Yesterday, PBS Frontline published a thorough analysis of Texas v. United States, and its path to the Supreme Court. Here are some of my comments concerning the appeal process.
After the decision came out Monday, the Department of Justice announced that it would appeal the case “as quickly as possible.” Crow said the department has been preparing the appeal for months, and that it could come within days.
The 26 states involved in the suit will then have 30 days to respond to the appeal — but they can also seek an extension of another 30 days, said Josh Blackman, a law professor at South Texas College of Law, who filed an amicus brief supporting the states.
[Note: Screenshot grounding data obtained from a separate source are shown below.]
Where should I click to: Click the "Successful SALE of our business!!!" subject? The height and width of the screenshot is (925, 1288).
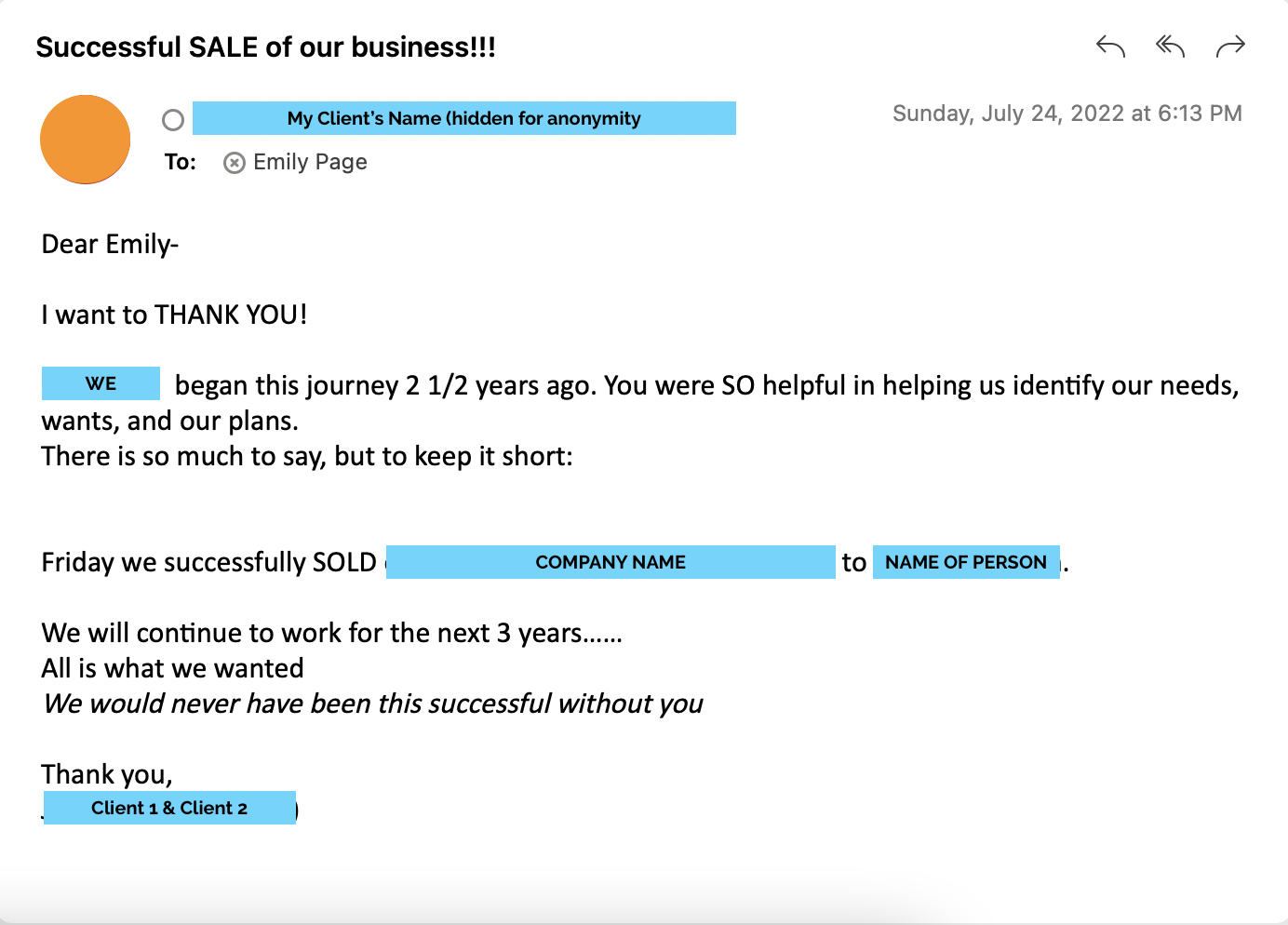coord(265,47)
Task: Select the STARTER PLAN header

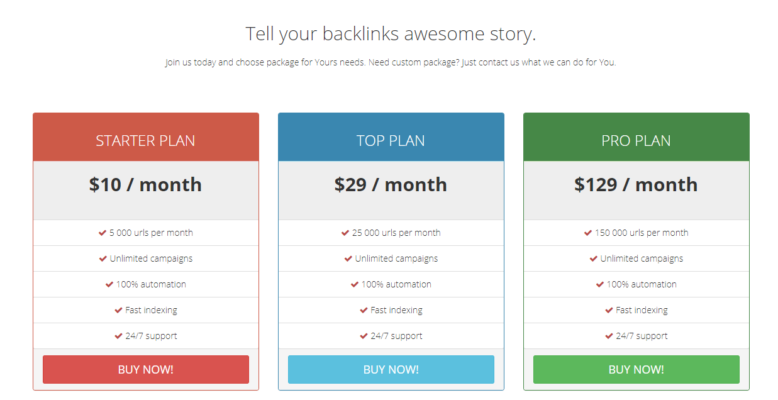Action: click(x=145, y=140)
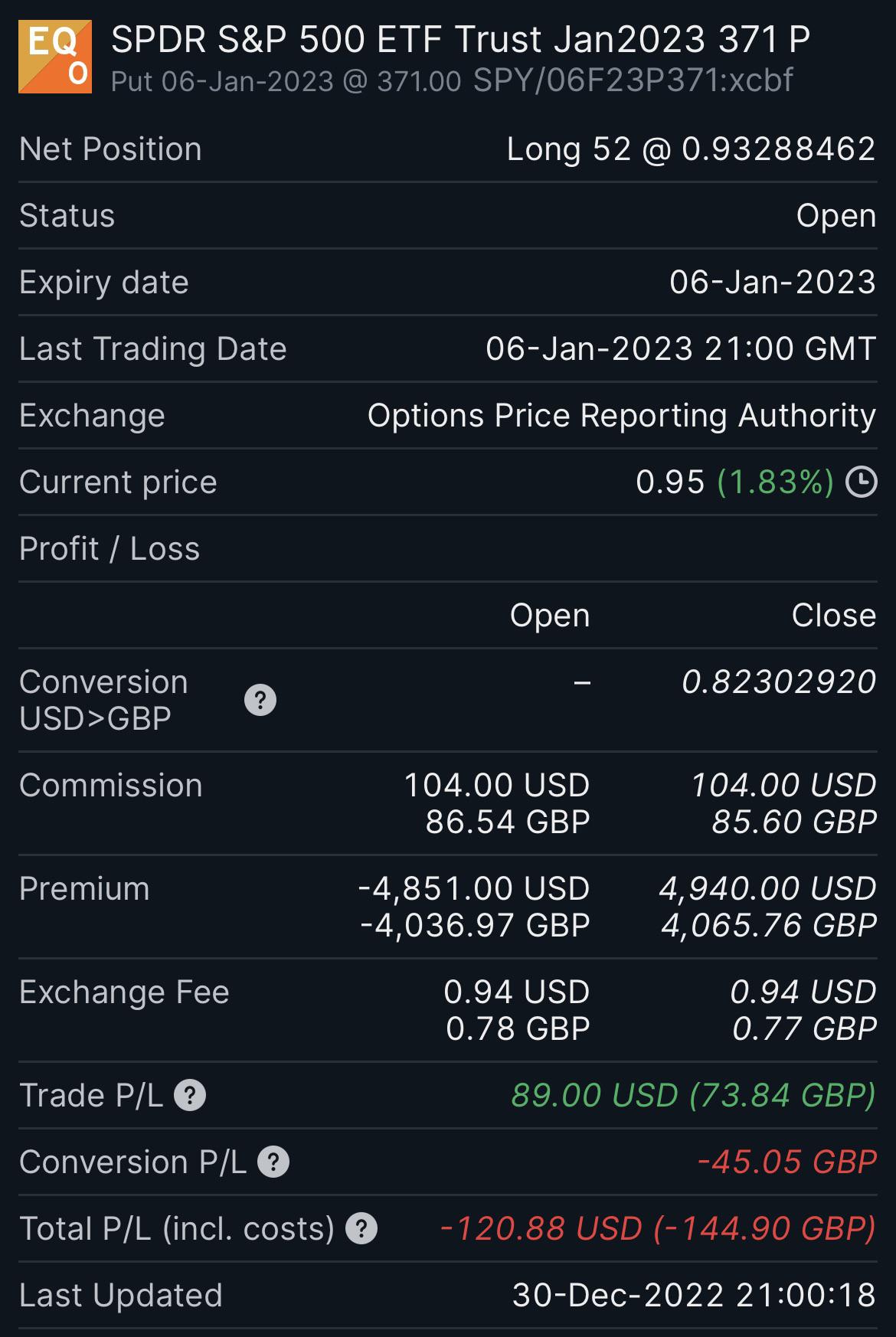Select the Net Position value Long 52
The width and height of the screenshot is (896, 1337).
point(690,149)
The Justice Department is sure to oppose the extension, but Blackman said its chances of winning that fight are slim: “I can’t find any instance where the court denied a 30-day extension. Generally speaking, they are automatic.”
Once the states submit their response, the Supreme Court usually gives itself about two weeks to review a case, and then the justices convene to decide whether to hear it, said Blackman.
In past years, cases considered by the court before Jan. 15 are typically heard during its current term, which ends in June; cases that come later are heard in the next term, which begins in October — too late for the Obama administration to complete the months-long work of implementing the policy.
Blackman did the math: If the Justice Department appeals by Nov. 20, the states would have at least until Dec. 20 to file a brief. If they are granted the normal 30-day extension, that takes them to the end of January. That would push the appeal past the crucial mid-January inflection point.
Even then, though, the Supreme Court could still choose to hear the case this term, if the justices consider it urgent enough. But they may not be motivated to hurry the question, according to Blackman.
At issue is a “very serious separation of powers issue,” he noted, one that would require the court to rule on how far a president’s power for executive action can go — an area of law that he said has been grey for decades. The court has considered such issues before, Blackman said, but its general policy has tended against making bigger decisions than it strictly has to.
“I don’t think they’ll be rushed to resolve such a serious issue,” said Blackman, especially since “this case may go away entirely with the next presidential election if a Republican becomes president.”
(As an aside, I almost hit the public media trifecta. PBS Frontline blog, PBS Newshour TV, and NPR Morning Edition. Alas, although I recorded a segment for the last one Tuesday before the debate, I was bumped because of Donald Trump’s comments at the debate.).